Merci d'avoir signalé!
Cette image sera automatiquement bloquée après qu'elle soit signalée par plusieurs personnes.



Modernité endommagée
Publié dans L'opinion le 07 - 04 - 2017

« Comparée à la ferveur des années 70, l'atmosphère actuelle est plutôt morose (...). Il n'y a rien de tel aujourd'hui. » Abdallah Zrika
C'est avec désappointement et déception que l'on peut comparer l'époque que nous vivons, aux vingt dernières années du siècle passé. « Les années 70, en particulier, constitueraient une sorte d'âge d'or. Années mythiques, marquées par les manifestes torrentiels de la revue Souffles, que dirigeait le poète Abdellatif Laâbi (...). Les audaces picturales de l'école dite de Casablanca (Farid Belkahia, Mohamed Chebaa, etc.). (...) Années fécondes où la galerie l'Atelier de Rabat servait de lieu de ralliement à des peintres en quête d'eux-mêmes. »(1)

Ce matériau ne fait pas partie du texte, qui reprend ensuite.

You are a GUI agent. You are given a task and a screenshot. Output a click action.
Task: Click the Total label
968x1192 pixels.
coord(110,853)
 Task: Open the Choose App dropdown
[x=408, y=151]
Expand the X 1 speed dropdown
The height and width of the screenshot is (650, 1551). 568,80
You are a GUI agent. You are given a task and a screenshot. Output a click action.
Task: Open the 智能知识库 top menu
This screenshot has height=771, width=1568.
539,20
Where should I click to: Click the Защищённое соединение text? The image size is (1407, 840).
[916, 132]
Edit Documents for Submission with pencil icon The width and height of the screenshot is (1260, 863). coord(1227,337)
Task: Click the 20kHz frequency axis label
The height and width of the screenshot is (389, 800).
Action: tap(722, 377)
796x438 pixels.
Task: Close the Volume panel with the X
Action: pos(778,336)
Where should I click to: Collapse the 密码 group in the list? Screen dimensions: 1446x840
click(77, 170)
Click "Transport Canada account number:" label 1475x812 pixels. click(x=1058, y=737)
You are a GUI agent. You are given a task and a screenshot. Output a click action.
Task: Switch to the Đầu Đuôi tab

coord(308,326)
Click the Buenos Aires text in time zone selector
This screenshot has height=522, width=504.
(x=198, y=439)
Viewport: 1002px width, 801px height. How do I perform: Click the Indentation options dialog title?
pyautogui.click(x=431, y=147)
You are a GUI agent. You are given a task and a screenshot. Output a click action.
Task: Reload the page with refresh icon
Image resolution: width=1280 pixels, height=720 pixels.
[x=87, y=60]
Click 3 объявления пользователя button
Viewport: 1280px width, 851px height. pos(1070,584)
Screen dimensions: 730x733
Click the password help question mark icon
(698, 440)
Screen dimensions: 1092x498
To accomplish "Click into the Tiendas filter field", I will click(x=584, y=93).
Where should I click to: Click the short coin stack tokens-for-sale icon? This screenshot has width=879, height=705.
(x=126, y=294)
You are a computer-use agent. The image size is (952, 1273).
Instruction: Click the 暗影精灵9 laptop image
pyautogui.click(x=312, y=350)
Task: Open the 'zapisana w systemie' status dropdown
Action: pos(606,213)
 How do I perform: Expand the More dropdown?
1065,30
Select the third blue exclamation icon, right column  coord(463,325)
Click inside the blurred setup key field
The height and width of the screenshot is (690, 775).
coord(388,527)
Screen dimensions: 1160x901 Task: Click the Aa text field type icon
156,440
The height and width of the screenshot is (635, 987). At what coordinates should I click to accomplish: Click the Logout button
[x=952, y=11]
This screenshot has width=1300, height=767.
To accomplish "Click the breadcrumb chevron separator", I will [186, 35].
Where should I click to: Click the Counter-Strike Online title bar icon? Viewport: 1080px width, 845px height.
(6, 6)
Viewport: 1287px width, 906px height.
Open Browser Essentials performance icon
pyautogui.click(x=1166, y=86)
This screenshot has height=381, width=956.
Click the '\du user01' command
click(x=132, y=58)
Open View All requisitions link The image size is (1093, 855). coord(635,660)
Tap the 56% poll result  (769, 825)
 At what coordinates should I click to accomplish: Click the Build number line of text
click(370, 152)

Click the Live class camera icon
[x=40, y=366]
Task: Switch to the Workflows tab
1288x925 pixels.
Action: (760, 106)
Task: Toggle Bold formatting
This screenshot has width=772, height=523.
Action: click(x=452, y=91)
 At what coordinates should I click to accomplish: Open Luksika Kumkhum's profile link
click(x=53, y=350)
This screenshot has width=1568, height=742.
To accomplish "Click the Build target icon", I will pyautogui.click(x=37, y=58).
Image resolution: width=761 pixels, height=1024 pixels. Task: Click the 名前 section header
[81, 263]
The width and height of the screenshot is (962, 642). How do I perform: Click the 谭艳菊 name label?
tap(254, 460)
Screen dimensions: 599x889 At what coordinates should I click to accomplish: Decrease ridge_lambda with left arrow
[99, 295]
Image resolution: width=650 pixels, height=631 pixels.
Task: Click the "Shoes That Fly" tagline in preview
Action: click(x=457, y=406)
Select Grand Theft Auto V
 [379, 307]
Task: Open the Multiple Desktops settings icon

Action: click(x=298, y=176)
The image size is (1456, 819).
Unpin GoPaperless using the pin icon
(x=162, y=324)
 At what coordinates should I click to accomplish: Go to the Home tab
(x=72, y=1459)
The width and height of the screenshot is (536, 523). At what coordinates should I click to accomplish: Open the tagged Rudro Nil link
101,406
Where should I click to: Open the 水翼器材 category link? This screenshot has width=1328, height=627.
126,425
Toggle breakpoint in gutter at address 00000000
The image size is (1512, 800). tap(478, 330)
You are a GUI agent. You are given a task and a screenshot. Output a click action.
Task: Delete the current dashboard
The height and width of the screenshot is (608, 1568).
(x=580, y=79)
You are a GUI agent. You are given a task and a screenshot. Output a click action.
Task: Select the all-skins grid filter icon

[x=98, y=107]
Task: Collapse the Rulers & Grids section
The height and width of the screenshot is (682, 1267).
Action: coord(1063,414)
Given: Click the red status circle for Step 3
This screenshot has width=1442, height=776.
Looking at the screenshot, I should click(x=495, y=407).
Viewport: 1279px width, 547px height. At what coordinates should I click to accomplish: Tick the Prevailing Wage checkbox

L'expérience picturale des dernières décennies du 20ème siècle, se cantonne malheureusement, à digérer l'indigeste. On répète le « déjà vu » des années 60 et 70. Ce « déjà vu » lui-même qui n'a cessé durant des années, et continue encore, à côtoyer ce que l' »Autre » a crépité : un abstrait futile et frivole, repris avec cécité ; un lettrisme emballé dans des contextes nostalgiques et passéistes, auquel on se cramponne toujours, un figuratif mal dit, comme disent les maîtres d'école, et une régénération du naïf. Ce faufilage, en amont et en aval, est un phénomène chimérique de ces derniers temps. On assiste à des « sous-produits » qui calquent, sous une forme ou une autre, d'autres sous-produits. C'est une situation problématique, louche, confuse et ambigüe.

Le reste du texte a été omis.